Brief:
Find how many lines in the data below mention "Conditions". Give the number only.

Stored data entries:

------------------------------------------------------------------------

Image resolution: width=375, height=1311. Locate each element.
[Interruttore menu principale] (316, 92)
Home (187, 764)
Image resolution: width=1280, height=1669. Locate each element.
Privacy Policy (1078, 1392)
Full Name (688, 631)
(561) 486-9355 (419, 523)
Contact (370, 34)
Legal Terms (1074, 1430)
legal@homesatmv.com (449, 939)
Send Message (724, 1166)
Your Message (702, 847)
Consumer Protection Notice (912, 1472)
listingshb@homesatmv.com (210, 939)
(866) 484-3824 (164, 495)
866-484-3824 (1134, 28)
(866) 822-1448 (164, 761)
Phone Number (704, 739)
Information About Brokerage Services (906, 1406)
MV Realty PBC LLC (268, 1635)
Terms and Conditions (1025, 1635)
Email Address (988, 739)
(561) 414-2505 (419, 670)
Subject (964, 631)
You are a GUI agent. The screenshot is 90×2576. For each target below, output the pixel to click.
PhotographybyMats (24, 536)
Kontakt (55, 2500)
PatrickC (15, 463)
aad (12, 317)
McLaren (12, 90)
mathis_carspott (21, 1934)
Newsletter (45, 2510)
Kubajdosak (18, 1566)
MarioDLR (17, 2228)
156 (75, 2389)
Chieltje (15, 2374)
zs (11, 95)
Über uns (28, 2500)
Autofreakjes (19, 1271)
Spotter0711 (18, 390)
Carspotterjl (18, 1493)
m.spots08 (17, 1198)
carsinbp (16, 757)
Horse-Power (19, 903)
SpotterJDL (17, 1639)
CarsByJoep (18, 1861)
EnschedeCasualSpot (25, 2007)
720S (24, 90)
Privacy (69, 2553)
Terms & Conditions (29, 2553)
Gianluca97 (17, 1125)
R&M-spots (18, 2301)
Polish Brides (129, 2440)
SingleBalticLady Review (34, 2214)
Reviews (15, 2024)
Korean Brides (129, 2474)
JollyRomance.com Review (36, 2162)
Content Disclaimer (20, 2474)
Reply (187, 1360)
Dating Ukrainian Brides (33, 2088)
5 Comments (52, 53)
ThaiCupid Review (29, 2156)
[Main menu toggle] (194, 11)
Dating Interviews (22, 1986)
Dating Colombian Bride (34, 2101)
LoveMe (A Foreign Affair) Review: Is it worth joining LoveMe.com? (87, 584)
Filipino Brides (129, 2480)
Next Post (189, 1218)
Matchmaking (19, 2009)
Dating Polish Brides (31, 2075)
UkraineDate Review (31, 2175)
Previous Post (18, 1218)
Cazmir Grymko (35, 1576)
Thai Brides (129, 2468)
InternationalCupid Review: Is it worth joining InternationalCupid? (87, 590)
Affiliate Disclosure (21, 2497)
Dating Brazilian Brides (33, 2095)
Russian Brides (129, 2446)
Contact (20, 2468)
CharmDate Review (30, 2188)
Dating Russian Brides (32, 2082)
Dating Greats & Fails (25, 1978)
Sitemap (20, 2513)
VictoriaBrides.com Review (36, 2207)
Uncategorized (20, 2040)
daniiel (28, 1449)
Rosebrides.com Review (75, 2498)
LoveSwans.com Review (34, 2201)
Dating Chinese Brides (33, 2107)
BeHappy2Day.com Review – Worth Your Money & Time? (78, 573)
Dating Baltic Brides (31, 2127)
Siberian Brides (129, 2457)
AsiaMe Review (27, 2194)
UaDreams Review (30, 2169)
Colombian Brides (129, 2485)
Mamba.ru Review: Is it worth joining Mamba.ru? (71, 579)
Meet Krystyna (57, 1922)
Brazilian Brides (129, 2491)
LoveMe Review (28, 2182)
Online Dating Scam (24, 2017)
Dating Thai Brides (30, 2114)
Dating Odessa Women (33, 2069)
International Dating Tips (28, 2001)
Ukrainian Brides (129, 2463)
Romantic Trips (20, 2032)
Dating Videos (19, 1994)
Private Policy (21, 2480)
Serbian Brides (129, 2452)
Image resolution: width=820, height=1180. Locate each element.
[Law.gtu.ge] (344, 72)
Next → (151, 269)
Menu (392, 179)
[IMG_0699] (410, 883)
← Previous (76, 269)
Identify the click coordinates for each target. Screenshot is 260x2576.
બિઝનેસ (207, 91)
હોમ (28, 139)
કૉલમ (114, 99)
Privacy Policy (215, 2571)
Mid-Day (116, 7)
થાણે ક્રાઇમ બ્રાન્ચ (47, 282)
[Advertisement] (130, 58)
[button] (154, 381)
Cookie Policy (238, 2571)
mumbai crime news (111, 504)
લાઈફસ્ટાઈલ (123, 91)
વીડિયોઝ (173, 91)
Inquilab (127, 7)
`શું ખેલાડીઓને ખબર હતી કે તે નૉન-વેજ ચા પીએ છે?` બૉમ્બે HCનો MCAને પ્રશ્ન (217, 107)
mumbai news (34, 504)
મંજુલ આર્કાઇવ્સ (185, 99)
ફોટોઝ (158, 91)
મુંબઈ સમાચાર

------------------------------------------------------------------------

Final answer:
2